### WHAT THE EXERCISE ASKS
Answer these questions using the biography of Thomas Osman:
(a) Who was his predecessor as bishop of Barentu?
(b) At which institute did he pursue his philosophical and theological studies?
(c) On what date did he make his perpetual profession in the Order of Friars Minor Capuchin?

### DOCUMENT SEGMENT

====

- Church: Eritrean Catholic Church
- Province: Asmara
- Diocese: Barentu
- Appointed: 4 October 2001
- Predecessor: Luca Milesi

Orders
- Ordination: 10 July 1977
- Consecration: 13 January 2002 by Zekarias Yohannes, Luca Milesi, Tesfamariam Bedho

Personal details
- Born: 25 May 1950 (age 76) Lemuna, Eritrean British Military Administration (now Eritrea)

= Thomas Osman =

Eritrean Catholic hierarch (born 1950)

Thomas Osman OFM Cap. (born 25 May 1950) is an Eritrean Catholic hierarch and a member of the Order of Friars Minor Capuchin. Since 2001, he has served as the Eparchial Bishop of the Eparchy of Barentu. Until 2015 he belonged to the Ethiopian Catholic Church. (Note: Until 2015 not existed separated Eritrean Catholic Church sui iuris, and Eparchies in Eritrea belonged to the Ethiopian Catholic Church sui iuris.)

== Early life and ministry ==
Thomas Osman was born in Lemuna, now in Gash-Barka region, Eritrea. After completing his primary and secondary education in his home country, he entered the Capuchin Order. He pursued his philosophical and theological studies at the St. Francis Capuchin Institute in Addis Ababa, Ethiopia. He made his perpetual profession in the Order of Friars Minor Capuchin on 19 July 1976 and was ordained to the priesthood on 10 July 1977.

====

### INFORMATION SHOWN
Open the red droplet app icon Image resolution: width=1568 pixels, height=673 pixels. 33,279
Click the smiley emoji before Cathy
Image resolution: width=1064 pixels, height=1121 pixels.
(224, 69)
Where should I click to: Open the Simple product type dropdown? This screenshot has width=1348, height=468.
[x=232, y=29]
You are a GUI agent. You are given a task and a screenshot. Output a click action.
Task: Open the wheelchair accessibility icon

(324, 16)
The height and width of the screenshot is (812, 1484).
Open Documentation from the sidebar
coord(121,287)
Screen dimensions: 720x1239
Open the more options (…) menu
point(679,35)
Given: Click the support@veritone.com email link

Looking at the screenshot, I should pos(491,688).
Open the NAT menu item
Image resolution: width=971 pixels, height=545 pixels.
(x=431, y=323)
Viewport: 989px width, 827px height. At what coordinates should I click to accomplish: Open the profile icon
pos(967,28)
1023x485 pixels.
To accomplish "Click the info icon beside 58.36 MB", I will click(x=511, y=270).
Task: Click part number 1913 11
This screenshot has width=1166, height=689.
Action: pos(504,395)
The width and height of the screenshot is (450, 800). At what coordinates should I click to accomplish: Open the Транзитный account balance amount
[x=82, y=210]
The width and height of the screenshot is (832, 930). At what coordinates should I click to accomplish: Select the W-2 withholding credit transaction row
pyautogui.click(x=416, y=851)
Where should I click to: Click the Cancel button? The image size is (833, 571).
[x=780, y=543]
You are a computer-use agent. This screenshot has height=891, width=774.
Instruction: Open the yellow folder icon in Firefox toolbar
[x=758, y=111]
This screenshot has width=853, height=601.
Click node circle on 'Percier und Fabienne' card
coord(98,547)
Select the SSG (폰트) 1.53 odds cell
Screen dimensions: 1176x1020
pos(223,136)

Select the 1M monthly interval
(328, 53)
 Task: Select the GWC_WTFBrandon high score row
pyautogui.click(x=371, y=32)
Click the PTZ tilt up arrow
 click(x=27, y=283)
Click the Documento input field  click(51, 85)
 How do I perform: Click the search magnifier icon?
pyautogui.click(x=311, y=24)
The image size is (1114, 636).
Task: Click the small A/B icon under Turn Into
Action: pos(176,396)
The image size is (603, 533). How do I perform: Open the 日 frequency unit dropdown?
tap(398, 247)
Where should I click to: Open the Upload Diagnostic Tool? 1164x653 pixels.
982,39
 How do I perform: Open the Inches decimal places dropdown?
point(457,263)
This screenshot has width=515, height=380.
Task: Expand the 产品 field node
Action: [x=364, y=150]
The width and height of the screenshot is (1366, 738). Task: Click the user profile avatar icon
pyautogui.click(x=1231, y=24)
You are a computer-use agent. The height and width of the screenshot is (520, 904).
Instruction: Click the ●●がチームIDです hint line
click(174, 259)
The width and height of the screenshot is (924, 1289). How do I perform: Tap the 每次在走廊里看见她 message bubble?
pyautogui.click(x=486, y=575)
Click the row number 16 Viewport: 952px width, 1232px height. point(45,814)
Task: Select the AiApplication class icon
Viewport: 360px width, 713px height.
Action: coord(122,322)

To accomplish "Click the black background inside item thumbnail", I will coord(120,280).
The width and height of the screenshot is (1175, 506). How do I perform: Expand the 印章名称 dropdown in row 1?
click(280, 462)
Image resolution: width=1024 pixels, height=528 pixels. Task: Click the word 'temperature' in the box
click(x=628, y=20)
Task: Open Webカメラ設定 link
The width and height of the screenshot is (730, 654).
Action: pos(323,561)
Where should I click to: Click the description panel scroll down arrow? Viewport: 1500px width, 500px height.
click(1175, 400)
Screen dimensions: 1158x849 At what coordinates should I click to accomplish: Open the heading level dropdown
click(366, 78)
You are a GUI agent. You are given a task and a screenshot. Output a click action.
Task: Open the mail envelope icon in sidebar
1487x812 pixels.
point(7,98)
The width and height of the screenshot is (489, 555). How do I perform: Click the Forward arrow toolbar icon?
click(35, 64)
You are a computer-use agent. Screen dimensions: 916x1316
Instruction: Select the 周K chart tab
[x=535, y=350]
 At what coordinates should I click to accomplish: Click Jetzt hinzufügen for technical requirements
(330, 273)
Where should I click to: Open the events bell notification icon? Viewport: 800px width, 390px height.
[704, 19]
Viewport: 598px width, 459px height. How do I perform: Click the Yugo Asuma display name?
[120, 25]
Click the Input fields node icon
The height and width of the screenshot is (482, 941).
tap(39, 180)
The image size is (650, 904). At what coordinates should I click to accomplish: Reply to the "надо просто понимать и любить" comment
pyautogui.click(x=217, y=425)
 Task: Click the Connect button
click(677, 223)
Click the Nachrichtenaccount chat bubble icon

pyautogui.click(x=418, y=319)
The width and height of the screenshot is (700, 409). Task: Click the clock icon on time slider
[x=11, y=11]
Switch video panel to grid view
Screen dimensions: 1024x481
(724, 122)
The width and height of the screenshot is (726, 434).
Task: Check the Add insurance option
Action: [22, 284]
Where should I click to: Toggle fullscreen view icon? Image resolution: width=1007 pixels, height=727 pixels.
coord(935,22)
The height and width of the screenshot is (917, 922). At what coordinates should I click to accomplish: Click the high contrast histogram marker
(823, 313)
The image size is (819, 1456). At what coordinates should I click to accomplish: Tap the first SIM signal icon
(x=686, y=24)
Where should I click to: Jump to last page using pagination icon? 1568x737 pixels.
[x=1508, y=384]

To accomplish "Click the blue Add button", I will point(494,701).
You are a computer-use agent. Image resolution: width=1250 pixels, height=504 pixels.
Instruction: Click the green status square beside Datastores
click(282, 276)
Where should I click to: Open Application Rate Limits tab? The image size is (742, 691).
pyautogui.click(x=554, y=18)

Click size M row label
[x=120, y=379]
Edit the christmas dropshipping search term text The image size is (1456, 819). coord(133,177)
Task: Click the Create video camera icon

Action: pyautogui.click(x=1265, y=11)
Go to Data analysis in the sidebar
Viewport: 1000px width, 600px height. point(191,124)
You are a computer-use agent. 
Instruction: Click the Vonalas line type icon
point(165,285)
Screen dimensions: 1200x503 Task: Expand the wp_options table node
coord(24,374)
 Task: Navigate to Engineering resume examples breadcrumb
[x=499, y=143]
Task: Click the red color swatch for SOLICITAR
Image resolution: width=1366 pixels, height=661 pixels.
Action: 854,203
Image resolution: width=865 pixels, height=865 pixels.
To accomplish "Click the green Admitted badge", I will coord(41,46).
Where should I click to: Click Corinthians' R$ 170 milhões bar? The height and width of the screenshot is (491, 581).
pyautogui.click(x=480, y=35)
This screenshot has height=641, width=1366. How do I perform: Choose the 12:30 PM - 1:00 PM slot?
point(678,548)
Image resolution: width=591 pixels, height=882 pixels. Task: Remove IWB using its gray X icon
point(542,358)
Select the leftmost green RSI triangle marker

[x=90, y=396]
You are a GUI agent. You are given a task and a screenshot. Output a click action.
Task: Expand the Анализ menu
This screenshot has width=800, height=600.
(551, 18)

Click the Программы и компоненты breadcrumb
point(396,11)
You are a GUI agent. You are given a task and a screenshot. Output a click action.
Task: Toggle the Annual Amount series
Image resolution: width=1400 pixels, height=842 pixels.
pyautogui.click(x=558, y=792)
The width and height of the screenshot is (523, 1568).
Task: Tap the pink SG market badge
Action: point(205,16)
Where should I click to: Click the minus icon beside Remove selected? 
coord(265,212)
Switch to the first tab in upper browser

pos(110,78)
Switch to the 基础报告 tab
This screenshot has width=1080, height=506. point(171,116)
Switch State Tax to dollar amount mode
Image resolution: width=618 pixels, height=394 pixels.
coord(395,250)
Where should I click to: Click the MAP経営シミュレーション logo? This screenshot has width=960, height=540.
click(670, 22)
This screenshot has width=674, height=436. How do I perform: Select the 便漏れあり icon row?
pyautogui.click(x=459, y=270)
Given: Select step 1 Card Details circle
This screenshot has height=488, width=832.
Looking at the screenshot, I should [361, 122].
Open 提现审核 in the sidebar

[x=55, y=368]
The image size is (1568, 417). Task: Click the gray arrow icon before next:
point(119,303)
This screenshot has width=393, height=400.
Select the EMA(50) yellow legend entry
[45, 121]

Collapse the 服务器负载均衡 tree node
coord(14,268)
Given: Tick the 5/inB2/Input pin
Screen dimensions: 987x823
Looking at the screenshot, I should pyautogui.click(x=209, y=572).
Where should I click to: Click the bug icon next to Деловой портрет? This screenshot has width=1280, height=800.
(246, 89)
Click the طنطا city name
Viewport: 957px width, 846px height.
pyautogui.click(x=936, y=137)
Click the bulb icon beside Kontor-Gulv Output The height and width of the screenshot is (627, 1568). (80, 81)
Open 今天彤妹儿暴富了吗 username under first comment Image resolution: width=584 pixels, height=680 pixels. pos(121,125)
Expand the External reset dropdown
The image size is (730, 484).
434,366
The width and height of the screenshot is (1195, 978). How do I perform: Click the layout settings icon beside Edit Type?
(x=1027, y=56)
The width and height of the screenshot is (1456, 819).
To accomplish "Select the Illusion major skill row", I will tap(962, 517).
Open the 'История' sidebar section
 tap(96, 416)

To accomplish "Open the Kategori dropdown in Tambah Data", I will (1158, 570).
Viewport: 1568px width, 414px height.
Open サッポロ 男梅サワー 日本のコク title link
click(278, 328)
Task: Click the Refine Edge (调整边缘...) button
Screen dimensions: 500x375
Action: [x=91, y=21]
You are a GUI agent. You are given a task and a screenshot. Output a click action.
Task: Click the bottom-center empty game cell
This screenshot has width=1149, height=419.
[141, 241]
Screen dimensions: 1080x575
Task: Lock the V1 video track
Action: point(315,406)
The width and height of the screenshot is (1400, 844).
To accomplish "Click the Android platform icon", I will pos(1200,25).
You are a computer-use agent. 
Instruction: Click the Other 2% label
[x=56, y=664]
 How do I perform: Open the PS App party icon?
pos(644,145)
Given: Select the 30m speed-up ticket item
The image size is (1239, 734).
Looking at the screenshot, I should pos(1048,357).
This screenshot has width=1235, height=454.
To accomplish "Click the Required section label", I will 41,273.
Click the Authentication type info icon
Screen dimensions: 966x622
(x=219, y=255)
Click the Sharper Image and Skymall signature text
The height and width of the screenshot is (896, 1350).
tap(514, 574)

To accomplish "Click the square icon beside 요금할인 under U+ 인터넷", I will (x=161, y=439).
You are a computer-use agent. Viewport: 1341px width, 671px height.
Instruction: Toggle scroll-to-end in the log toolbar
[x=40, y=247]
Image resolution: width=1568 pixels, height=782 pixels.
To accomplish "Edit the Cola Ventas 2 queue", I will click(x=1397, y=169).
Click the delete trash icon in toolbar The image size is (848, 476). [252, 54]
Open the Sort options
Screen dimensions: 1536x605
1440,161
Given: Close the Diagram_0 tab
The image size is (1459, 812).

====

### RESPONSE
(a) Luca Milesi
(b) The St. Francis Capuchin Institute in Addis Ababa, Ethiopia
(c) 19 July 1976